フランスの風刺画家たち
フランスでは18世紀後半から19世紀にかけて、革命や戦争で政治体制が目まぐるしく変わりました。そんな激動の時代に、風刺画は重要な政治的コミュニケーションの手段となっていきました。
19世紀フランスで最も重要なのが、オノレ・ドーミエ(1808-1879)です。石版画(リトグラフ)という技法を使って、生涯で4000点以上もの風刺画を制作しました。リトグラフは銅版画より簡単に大量印刷できる技術で、新聞や雑誌に風刺画を掲載するのに最適でした。
ドーミエ, Les Poires cropped, Public domain, via Wikimedia Commons.
ドーミエは風刺雑誌で活躍し、当時の王ルイ・フィリップ(1773-1850)を批判しました。特に有名なのが「洋梨」のイメージです。国王の顔を徐々に洋梨の形に変えていく連作を発表しましたが、フランス語で「poire(洋梨)」は俗語で「間抜け」という意味があり、これは強烈な侮辱でした。このイメージは街中に広まり、反政府活動家たちが壁に洋梨の絵を描いて抗議するようになったといわれています。
1831年、ドーミエは《Gargantua》(ガルガンチュア)という作品を発表しました。巨大な国王が玉座に座り、国民から集めた税金を食べ、政治的な恩賞を排泄するという過激な内容です。当然ながら不敬罪に問われ、罰金刑と6ヶ月の投獄を受けることになりました。

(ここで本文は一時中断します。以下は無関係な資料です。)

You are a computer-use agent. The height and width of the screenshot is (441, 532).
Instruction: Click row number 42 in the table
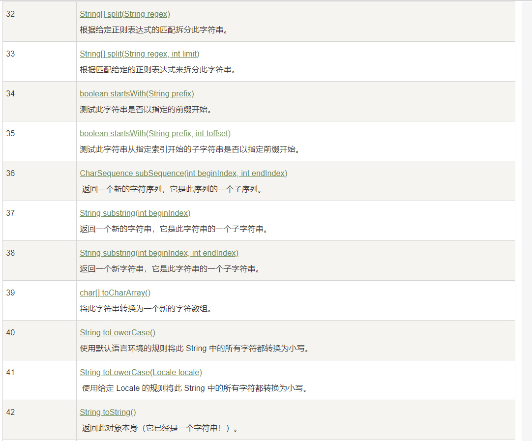click(x=11, y=412)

1835年には政治風刺画が法律で禁止され、ドーミエは社会風刺へと方向転換しました。
Honoré Daumier - Gargantua, Public domain, via Wikimedia Commons.
ドーミエの作品は、単なる政治批判を超えて、人間の本質や社会の矛盾を鋭く捉えています。裕福な人々の偽善や法律家の傲慢さを描く一方で、労働者階級への深い共感も示しており、風刺画が真の芸術作品になり得ることを証明しました。
風刺画が社会を変えてきた
18世紀から19世紀にかけて、風刺画は印刷技術の発展とともに爆発的に広まりました。版画店のショーウィンドウに飾られ、コーヒーハウスや酒場で議論の種となり、新聞や雑誌を通じて流通していきました。まだ当時識字率が低かったこともあり、文字が読めない人々にとって、視覚的なメッセージは強力な武器でした。
同時に、風刺画は常に検閲や法的な規制との戦いでもありました。権力者たちは風刺画の影響力を恐れ、様々な手段で表現を制限しようとしました。それでも芸術家たちは、あの手この手で検閲をかいくぐり、メッセージを伝え続けたのです。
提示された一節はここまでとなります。